After stepping down, Mr Roy devoted time to fishing and writing. But he felt “something was missing. I thought, ‘what is my purpose in life?’” Work had been diverting. “You went to work, your day was defined. You remove that, all of a sudden, what did you replace with it? What’s next? What do I do?”
So Mr Roy unretired. He had always felt uncomfortable with the term “retired” because it was like he “was done. I didn’t feel that way. I didn’t want to feel like I was finished.” Today, he works two days a week at the Virginia Garcia Memorial Health Center in mental health services and is a consultant to non-profit organisations that provide treatment for troubled children and their families. This suits the 79-year-old, as it means he can spend time with his family.
He made the shift thanks to an Encore Fellowship, a scheme run by a US not-for-profit organisation that helps experienced professionals, typically in their 50s or 60s, who want to move to a career in public service.

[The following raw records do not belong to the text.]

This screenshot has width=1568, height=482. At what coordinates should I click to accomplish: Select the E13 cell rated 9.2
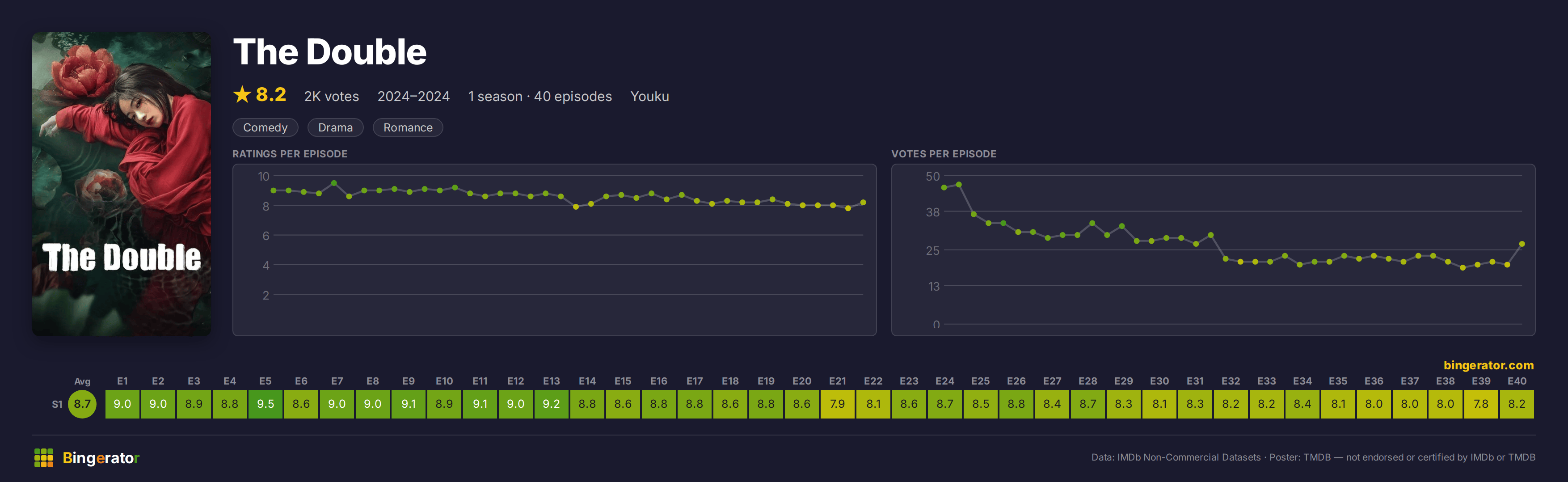pyautogui.click(x=552, y=403)
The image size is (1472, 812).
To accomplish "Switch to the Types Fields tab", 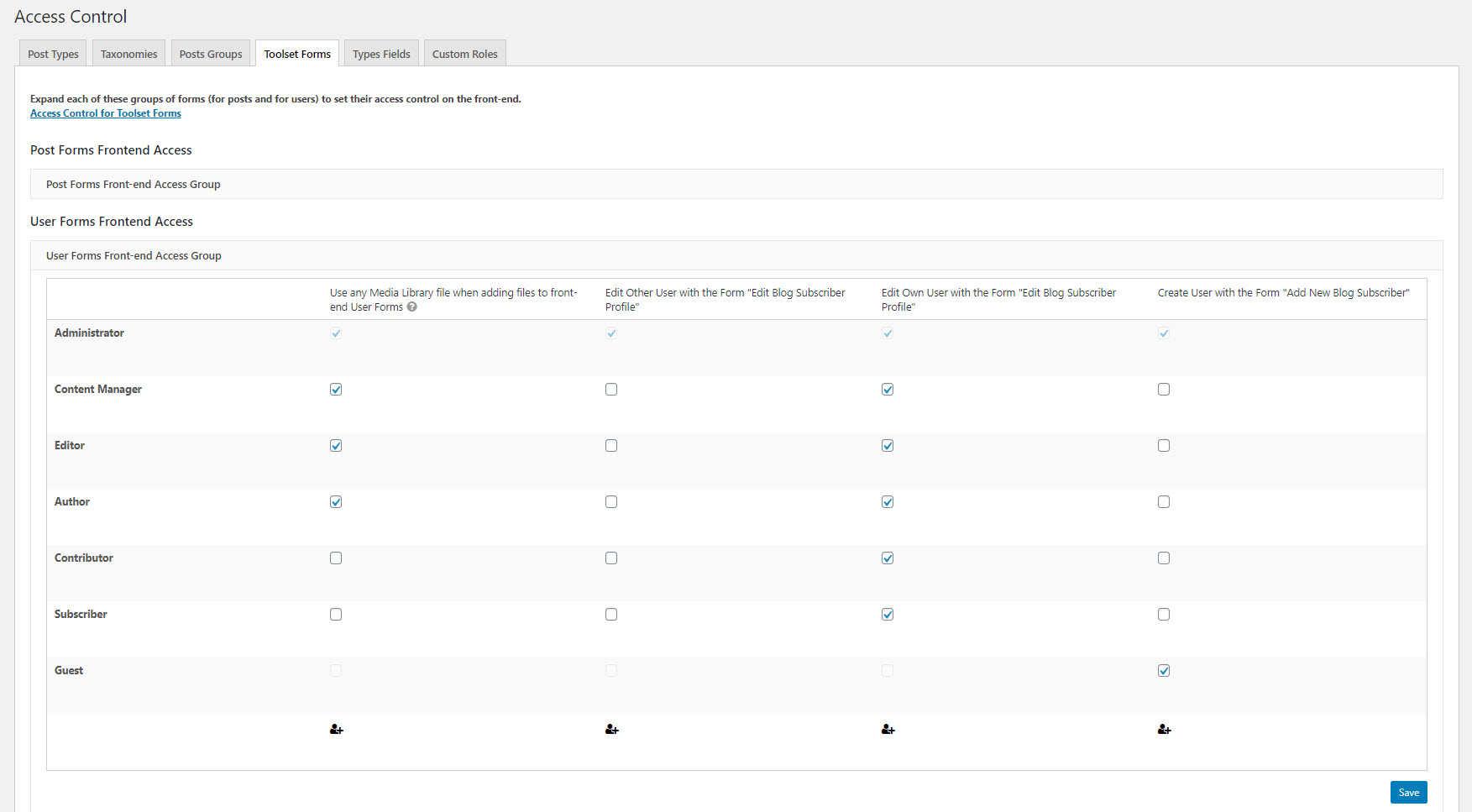I will pyautogui.click(x=381, y=53).
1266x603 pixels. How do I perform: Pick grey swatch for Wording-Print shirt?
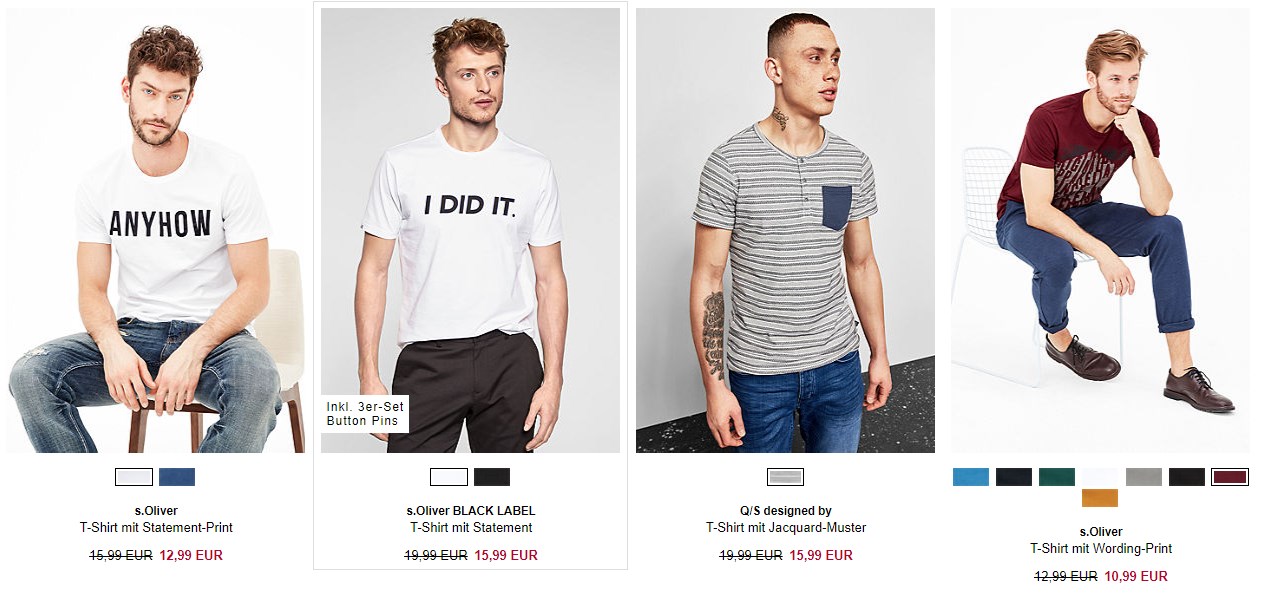point(1143,477)
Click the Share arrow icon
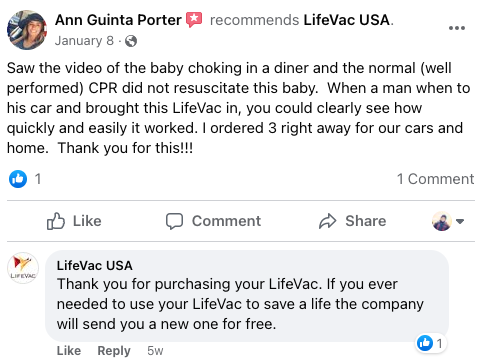 click(327, 221)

Turning up with grey hair and specs, people are often quite apprehensive about working with someone 20 years senior. Age prejudice exists
Encore helps to plug a training gap. A paper published in the Public Policy and Ageing Report (2015) argued that retaining older workers will mean increasing training and development opportunities for those in their 50s. The current lack of development for older workers is in part due to the attitudes of line managers and employers. Individuals may also feel “after a certain age or stage in their career, that further training is unnecessary. Or . . . that the type of training and learning they are likely to receive is inappropriate given their level of skill and experience.”
A report published this week by Business in the Community urged employers to do more to train older workers and prepare them for the digital economy. David Sinclair, director of the International Longevity Centre UK, has said the stereotype about older workers is that they are reliable: “It feeds an image that they are safe and steady, when in fact people innovate across their entire lives.”
10 per cent
The number of Britons working past the age of 65. The figure has doubled since 2000
For Mr Harvey and Mr Roy, retirement was attractive because they wanted a break from the demands of the job. “It is a shame that organisations aren’t more sophisticated about identifying stress,” observes Mr Harvey. He suggests they could help employees who may “need to walk away from the coalface and take a few months out”. Developments such as home working and flexitime are also promising, he adds.
Lynda Gratton, a professor of management practice at London Business School and co-author of The 100-Year Life, has said that employers should let people work as long as they can. But they should be more creative about career paths. Employees will want to “hop out at times. They’ll want to rejuvenate. They’ll want to learn a new skill.” She also believes workers need to plan their long working lives better.
Ms Platts thinks this switch from employment to retirement and then back again is a reflection of employers’ short-sightedness. Too many fail to retain their employees in the first place by not finding them flexible roles.
“It does matter because older people have more difficulty getting jobs. The longer that you have gaps, the harder it is to get back into work.”
Mr Harvey says it is not easy to find a job: “Turning up with grey hair and specs, people are often quite apprehensive about working with someone 20 years senior. Age prejudice exists.”
This has not been the case for Jacky Beare, who retired at 55 from Marks and Spencer in 2015, having worked as a commercial manager. This year she returned on contract as a sales assistant. She works five days a week from 11am to 3pm. She has stayed in the working world and retained her marketable skills.
And a new reason for returning is being cited by some of the UK’s “unretired” — Brexit uncertainty was a factor in her decision, Ms Beare says. “I’m OK now, but might not be.”